Altmaier sieht großes Potenzial in der tiefen Geothermie

08.02.2013 | Politik | Sabine Volland
Geothermiebohrung in Bayern

Bundesumweltminister Peter Altmaier besuchte heute das Geothermiekraftwerk in Insheim/Pfalz. Die Erfahrungen aus dem Betrieb der Anlage sollen zukünftig für die geothermische Standorterschließung in der Pfalz wegweisend sein.

Nach einem Rundgang durch die Anlage bescheinigte Peter Altmaier der Tiefen Geothermie ein großes Potenzial für die Stromerzeugung im Zuge der Energiewende. Man werde die Erfahrungen aus Insheim gründlich prüfen, um den Ausbau dieser Technologie auf andere Gebiete mit geeigneten geologischen Bedingungen auszuweiten.

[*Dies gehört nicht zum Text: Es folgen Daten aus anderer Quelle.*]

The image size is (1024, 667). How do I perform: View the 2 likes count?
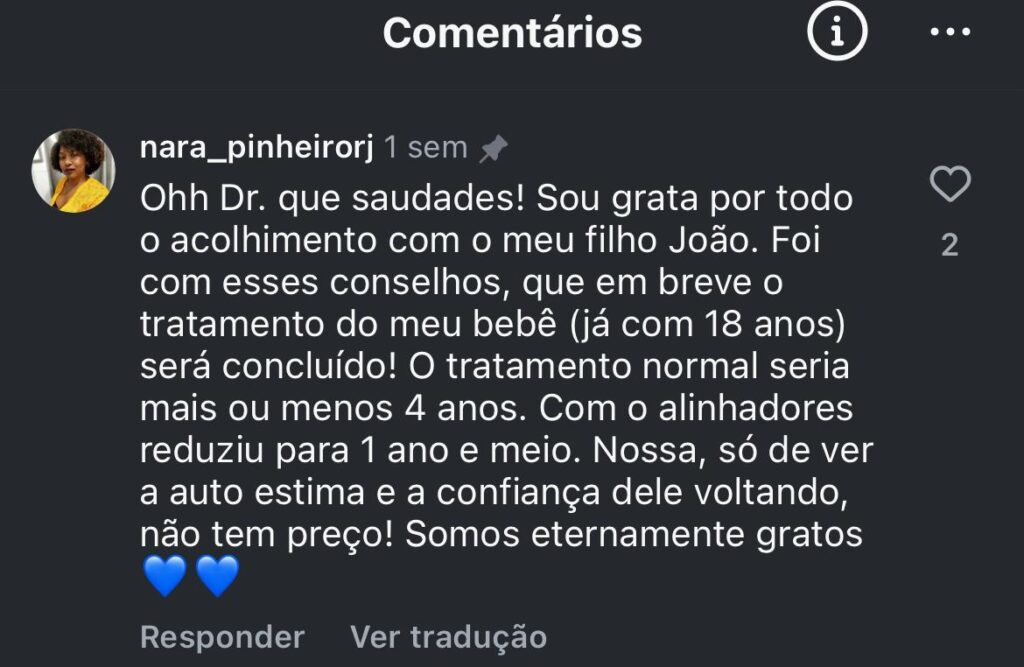(x=950, y=245)
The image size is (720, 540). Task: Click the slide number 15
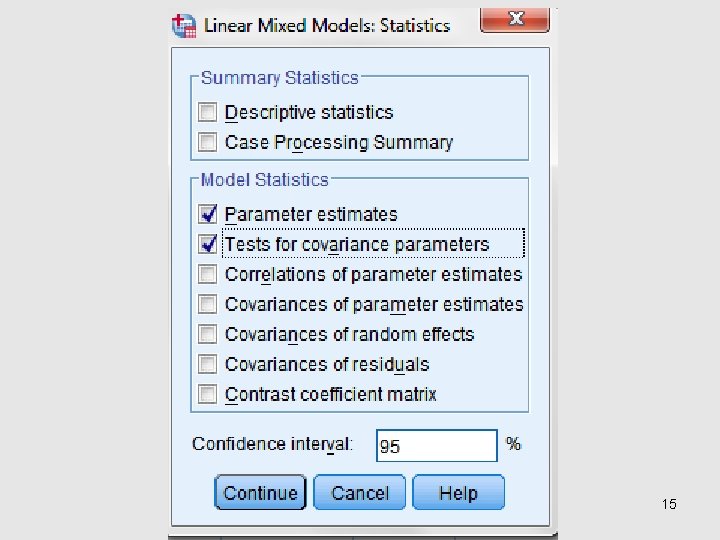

Der CDU-Politiker appellierte bei seinem Besuch an die Notwendigkeit, die Bürger vor Ort bereits zu Beginn der Projektentwicklung mit einzubeziehen. In einem anschließenden Gespräch hörte er die Vertreter der lokalen Bürgerinitiativen an.

Mit einer elektrischen Leistung von fast fünf Megawatt gehört das Geothermiekraftwerk Insheim mittlerweile zu den leistungsstärksten Anlagen in Deutschland. Nach fünfjähriger Entwicklungs- und Bauzeit ging es im November 2012 in Betrieb. Die Anlage versorgt mittlerweile ca. 8.000 Haushalte mit Strom. Demnächst soll auch Fernwärme für weitere 800 Haushalte ausgekoppelt werden. Bei seinem Besuch bezeichnete Altmaier die Entwicklung solch produktiver Anlagen als einen wichtigen Schritt für die Zukunft.